Re: Edible Oil Products

Area: Chemistry
Posted By: Michael Onken, WashU
Date: Fri May 10 17:33:30 1996


What factors prohibit the use of a cold-pressed vegetable oil, e.g. olive oil, for the creation of edible oil products such as whipped topping?

This is an interesting question, which can be answered in two ways. But first, it is important to point out that producing vegetable oil by cold pressing is not as important to its composition as what source is used. In this case, olive oil is unique in its high content of monounsaturated fatty acids, which are thought to have health benefits and lower blood cholesterol.

  1. Olive oil can be used for whipped toppings. Whipped toppings are essentially an emulsion of oil (usually around 35%) and sweetened water (around 60%) with an emulsifier, like phosphatidyl choline (lecithin), to maintain the suspension. The oil used for whipped toppings, like Cool Whip™, is hydrogenated vegetable oil, and after hydrogenation (saturation with hydrogen), all vegetable oils are the same (saturated), regardless of where they come from. So hydrogenated olive oil could easily be used to make whipped toppings.
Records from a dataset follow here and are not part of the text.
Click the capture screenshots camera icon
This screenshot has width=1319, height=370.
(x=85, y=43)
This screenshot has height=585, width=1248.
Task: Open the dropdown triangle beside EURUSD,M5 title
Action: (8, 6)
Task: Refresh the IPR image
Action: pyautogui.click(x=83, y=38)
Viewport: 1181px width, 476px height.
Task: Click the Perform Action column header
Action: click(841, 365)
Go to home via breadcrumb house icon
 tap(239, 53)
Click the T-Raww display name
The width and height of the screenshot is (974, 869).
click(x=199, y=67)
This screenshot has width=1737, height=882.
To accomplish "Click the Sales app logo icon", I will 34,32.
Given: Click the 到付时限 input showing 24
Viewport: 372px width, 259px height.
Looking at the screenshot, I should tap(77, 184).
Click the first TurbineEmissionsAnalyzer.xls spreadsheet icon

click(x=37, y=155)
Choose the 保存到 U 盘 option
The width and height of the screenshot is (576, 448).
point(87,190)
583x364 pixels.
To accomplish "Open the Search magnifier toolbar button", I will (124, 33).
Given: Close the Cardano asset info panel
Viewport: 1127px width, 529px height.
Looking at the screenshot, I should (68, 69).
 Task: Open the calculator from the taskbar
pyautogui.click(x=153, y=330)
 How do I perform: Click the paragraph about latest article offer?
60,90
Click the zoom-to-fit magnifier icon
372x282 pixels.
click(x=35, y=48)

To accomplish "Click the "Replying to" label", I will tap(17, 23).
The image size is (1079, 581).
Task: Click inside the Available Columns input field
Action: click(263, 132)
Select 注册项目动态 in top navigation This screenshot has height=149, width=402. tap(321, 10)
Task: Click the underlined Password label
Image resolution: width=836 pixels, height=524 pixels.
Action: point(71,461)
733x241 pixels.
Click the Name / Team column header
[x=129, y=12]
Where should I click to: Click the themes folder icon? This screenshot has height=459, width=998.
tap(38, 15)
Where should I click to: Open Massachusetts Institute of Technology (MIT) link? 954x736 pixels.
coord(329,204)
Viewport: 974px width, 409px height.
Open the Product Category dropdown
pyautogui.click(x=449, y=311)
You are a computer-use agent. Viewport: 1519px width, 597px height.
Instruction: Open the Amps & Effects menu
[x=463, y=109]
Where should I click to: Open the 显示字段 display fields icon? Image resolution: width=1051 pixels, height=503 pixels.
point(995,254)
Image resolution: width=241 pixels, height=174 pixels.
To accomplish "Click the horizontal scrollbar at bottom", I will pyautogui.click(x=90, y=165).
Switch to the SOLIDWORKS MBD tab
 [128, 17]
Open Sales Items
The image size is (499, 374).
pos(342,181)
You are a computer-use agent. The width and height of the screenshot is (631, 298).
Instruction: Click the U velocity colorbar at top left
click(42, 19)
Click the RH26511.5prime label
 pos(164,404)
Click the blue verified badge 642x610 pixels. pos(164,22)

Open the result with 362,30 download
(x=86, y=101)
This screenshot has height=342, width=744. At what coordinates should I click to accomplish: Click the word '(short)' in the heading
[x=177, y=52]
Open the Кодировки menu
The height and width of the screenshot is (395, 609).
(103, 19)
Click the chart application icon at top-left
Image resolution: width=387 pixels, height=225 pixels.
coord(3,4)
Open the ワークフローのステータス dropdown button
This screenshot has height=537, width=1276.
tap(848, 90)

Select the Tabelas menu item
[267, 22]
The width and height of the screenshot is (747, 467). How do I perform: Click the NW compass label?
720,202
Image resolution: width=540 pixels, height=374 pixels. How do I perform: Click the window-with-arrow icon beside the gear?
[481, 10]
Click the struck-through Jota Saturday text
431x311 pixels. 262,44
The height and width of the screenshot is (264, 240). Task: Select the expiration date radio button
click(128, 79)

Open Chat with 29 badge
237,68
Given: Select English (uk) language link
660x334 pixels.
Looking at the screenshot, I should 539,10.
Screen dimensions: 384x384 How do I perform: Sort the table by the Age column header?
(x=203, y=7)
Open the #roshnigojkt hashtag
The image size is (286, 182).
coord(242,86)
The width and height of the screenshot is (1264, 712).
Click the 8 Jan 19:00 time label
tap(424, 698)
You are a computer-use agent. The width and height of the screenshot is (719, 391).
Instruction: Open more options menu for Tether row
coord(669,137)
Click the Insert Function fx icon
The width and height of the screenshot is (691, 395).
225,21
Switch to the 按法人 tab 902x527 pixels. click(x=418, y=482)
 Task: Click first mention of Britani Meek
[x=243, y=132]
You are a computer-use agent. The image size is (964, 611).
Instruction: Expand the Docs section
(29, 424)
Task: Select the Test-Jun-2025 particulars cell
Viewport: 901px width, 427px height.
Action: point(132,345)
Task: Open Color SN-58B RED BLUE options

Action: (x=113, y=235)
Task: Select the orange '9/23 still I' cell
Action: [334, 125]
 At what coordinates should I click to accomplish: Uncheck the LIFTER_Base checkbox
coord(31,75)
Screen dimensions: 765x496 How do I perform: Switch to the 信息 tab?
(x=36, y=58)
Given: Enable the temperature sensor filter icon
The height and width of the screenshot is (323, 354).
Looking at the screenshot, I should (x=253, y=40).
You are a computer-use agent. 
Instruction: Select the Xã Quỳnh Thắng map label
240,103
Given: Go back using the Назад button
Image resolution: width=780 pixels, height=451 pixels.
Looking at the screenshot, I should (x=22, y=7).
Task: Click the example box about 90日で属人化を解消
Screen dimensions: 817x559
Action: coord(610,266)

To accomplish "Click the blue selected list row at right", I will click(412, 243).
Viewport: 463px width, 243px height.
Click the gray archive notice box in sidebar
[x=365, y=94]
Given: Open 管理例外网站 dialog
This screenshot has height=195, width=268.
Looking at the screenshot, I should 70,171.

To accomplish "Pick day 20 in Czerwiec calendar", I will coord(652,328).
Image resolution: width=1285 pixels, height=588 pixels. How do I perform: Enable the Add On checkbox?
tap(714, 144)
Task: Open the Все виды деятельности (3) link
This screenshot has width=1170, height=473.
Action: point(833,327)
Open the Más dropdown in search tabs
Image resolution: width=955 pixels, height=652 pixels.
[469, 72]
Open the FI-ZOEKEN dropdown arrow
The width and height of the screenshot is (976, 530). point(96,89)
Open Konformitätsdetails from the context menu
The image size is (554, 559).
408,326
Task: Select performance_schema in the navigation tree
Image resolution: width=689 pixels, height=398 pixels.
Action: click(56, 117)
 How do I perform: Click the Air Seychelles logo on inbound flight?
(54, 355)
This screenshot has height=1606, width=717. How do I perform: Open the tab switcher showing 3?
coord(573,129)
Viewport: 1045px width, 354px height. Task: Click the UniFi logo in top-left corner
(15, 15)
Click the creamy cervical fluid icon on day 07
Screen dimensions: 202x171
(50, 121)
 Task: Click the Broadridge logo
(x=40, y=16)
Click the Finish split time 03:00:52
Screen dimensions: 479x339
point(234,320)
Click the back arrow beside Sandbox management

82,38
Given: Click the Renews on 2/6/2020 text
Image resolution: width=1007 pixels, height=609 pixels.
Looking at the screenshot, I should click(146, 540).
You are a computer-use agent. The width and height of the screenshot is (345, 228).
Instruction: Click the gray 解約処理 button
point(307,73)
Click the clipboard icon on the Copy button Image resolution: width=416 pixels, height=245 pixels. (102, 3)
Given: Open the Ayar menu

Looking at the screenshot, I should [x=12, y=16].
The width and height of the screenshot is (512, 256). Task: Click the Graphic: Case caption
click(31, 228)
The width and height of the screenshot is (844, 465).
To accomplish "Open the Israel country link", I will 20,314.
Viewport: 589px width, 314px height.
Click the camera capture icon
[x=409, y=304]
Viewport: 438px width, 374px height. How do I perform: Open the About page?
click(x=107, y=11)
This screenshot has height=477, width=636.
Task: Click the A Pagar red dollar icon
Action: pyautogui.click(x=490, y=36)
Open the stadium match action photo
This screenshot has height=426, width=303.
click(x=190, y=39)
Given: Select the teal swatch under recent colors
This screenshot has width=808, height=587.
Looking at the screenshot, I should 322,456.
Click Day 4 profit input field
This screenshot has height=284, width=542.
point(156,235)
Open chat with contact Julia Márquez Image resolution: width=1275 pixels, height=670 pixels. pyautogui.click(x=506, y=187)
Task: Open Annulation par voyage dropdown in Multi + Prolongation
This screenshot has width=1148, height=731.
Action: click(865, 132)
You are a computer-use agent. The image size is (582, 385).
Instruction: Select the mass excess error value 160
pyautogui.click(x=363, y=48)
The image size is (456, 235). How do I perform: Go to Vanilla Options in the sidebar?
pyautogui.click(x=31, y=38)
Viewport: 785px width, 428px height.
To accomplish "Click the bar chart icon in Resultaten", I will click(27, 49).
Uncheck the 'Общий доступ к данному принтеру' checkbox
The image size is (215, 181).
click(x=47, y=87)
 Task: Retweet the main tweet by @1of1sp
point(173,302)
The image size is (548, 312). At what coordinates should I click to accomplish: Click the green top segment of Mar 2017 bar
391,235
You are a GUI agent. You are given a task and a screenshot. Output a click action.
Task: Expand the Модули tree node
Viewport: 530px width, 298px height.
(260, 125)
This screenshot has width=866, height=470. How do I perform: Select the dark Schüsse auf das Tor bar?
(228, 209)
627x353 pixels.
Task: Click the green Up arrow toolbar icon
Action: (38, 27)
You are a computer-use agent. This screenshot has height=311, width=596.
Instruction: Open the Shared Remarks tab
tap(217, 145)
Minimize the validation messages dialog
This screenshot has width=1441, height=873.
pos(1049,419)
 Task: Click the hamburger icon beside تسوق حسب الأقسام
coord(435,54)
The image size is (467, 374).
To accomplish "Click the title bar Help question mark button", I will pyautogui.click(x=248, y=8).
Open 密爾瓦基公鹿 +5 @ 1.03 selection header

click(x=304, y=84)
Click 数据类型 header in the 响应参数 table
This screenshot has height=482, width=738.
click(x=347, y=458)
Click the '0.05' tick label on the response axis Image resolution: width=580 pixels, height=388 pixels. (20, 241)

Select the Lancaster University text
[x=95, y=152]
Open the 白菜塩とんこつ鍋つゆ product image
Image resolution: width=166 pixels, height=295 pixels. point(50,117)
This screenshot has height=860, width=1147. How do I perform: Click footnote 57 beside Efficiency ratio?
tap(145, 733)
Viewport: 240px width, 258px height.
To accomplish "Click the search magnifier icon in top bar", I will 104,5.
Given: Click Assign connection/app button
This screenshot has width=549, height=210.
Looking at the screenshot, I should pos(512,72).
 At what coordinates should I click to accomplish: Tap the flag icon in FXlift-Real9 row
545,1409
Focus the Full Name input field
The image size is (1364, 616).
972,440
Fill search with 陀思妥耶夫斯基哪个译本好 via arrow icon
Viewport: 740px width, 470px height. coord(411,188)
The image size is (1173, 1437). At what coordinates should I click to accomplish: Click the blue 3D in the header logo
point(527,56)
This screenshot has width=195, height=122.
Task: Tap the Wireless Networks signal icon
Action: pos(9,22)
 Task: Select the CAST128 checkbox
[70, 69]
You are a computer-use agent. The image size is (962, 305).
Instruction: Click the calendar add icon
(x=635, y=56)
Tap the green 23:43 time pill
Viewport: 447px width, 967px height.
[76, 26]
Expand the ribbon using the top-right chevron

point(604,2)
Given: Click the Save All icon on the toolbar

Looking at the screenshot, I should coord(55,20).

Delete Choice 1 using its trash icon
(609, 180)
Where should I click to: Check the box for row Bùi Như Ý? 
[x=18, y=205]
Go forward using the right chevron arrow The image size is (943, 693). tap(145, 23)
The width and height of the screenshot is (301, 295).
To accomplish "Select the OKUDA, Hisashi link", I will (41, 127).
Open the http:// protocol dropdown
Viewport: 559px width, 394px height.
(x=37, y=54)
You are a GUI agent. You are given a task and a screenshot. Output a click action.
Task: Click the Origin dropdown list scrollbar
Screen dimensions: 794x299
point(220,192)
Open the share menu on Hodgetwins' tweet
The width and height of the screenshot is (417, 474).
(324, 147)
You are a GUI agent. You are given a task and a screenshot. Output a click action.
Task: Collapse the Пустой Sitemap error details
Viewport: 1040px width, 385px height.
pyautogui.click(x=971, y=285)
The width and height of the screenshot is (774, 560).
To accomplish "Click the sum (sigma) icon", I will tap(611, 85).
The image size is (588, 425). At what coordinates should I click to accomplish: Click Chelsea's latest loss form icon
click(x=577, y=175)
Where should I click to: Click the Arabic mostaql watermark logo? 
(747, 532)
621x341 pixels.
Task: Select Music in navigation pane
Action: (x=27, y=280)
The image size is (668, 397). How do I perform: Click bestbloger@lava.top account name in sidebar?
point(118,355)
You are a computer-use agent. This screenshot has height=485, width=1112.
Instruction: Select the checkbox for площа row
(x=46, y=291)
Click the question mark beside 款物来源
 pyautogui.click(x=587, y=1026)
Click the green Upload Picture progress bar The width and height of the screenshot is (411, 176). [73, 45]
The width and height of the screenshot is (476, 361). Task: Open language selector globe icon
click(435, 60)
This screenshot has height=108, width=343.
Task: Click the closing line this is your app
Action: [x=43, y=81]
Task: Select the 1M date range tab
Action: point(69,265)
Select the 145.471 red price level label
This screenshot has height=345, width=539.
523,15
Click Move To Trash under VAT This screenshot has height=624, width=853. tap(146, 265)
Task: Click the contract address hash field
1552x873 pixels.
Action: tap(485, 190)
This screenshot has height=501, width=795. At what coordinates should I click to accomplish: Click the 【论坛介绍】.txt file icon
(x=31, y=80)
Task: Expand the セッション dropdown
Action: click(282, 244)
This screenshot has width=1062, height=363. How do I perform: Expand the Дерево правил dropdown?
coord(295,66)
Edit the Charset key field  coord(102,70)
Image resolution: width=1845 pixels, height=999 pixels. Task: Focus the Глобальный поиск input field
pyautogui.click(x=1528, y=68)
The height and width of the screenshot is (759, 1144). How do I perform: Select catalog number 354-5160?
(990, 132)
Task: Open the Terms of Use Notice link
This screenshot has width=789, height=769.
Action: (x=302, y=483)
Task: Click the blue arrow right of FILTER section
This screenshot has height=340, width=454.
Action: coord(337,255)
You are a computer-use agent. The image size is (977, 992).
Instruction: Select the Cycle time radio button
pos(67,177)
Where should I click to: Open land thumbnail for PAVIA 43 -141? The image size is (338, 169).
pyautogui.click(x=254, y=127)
  2. Olive oil cannot be used for whipped toppings. The health value of olive oil comes from the fact that most of it is monounsaturated, so saturating the oil would completely defeat the purpose of using olive oil in the first place. The reason for only using saturated fats to make whipped toppings gets, I think, to the heart of your question:

An emulsion of oil and water is really just water with microscopic oil droplets floating in it (this is called a colloidal suspension). To get the oil to form these droplets, called micelles, the molecules of fatty acid have to pack together as closely as possible to minimize the volume of the micelle. Fatty acids have two parts (as their name suggests): an acidic "head", and a long hydrocarbon "tail" (the fatty part). To form a micelle, the heads of the molecules, which are soluble, form the outside of the drop, while the tails fill the inside. The defining characteristic of unsaturated fats is that their tails have kinks in them. These kinks prevent the molecules from packing close together, so they tend to disrupt the micelles - the more unsaturated fats, the fewer and larger the micelles. Without good micelles, the emulsion will separate into its two phases (oil and water), and without a good emulsion, you can't whip the suspension into a dessert topping.